Olores De Humo (BC012)
Le leía a Extrujado (por cierto, no dejen de ver el corto que ha colocado hace un rato, King Size) que, en su segunda destabaquización, el mundo le huele aún peor que la otra vez. Que, por otro lado, intenta huir del humo ajeno al que yo, confesaba el otro día, me acerco de vez en cuando porque me atrae como llegar a casa de vuelta de un viaje. Claro, él puede comparar entre sus dos veces... Yo no tengo ese marco de comparación. Puedo comparar entre lo que pasaba hace tres semanas (esta noche cumplo tres semanas, casi 840 cigarrillos no fumados y 105 euros ahorrados), pero ando caminando en un paisaje desconocido.De hecho, cada pequeña alteración de mis pautas habituales es sospechosa de deberse a la nueva situación. Más, claro, cuando uno anda tomando medicamentos que alteran el funcionamiento cerebral y, así, la conducta. Si tengo burbujitas de ansiedad en el estómago, no sé si es un efecto del bupropión o es porque quiero prender un cigarro (lo deseo continuamente, otra cosa es que pueda sobrellevarlo con cierta tranquilidad, y con la voluntad deseada de no prenderlo, quiero decir). Si me pongo triste o melancólico o me hace daño algo que normalmente no me producía ese sentimiento, sino otra reacción, la duda vuelve. ¿Me entristecen más las cosas que antes de dejar de fumar? Creo que no. Pero también podría ser que, simplemente, han tocado tres semanas más tristes.

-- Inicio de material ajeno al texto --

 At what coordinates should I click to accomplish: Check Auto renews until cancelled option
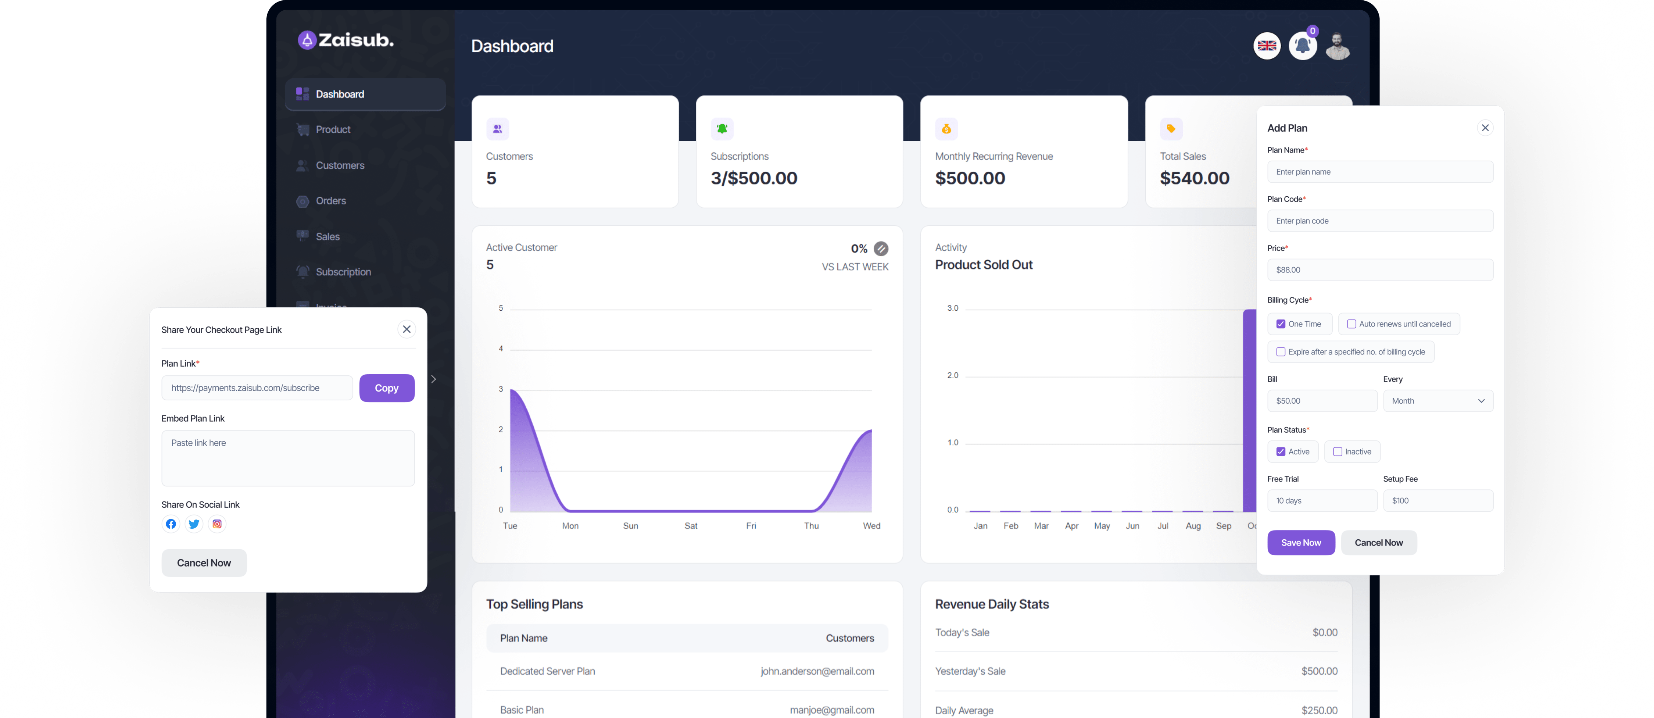pos(1351,324)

Pero quería comentar algo del asunto de los olores. Claro que distingo el olor del fumar, y del humo. Siempre lo he distinguido y en casa, cuando entraba a mediodía, olía el olor del tabaco del día anterior, de esa misma mañana. Ahora lo sigo oliendo, pero poco a poco la casa va dejando de oler. Poco a poco porque basta con acercarme a cualquiera de las muchas estanterías de casa para encontrar ahí pegado a los libros el olor del tabaco. O eso me parece.
La cazadora de cuero negro, por ejemplo, se resiste a dejar de oler a tabaco. Y cuando me la pongo me envuelve un poco en el pasado. La cartera de los documentos, la que llevo de un lado a otro cada día, también. La abro en el despacho y parece que hago algo levemente ilícito. O el coche, que ha ido guardando estos ocho años el olor en la tapicería.
Y también me pasa como a Extrujado (aunque él lo asocia a posibles alucinaciones en su sentido del olfato): a veces paso por un lugar donde no se ve a nadie fumando y, sin embargo, me huele a humo, a cigarrillo, a persona echando ese humo. Igual antes no lo notaba, sin más, y esas bolsas existen sin más en cualquier lado. Quién sabe.
En cualquier caso, me da la sensación de que nunca me va a oler mal. Es un olor que reconozco y que distingo, y que hace nada me envolvía continuamente. ¿Cómo renunciar a que sea parte de mi biografía? De la misma manera que me prometí no odiar a los fumadores, ni siquiera compadecerles, me prometo no aborrecer tampoco el humo y su olor. ¿Dejé escrito que tampoco hablaré en contra del tabaquismo? Pues si no lo había hecho, ahí queda. Me parece estupendo que la gente fume. Yo he decidido no hacerlo, e incluso estoy completamente convencido de que es una buena decisión, una de las que no tienen vuelta atrás.
Y digo esto porque la otra noche, Montse estuvo, la pobre, un buen rato sin atreverse a encender su ducados simplemente por no herirme. Menos mal que me di cuenta y se lo pregunté y pudimos hablarlo con tranquilidad. Entonces ella prendió su cigarrillo, se le alegraron sus ojillos, como siempre, y seguimos siendo cómplices, aunque ahora ya no compartimos los ducados. Bueno, y yo me acerqué un poco más a ella a aprovechar algo de ese olor que le salía de dentro.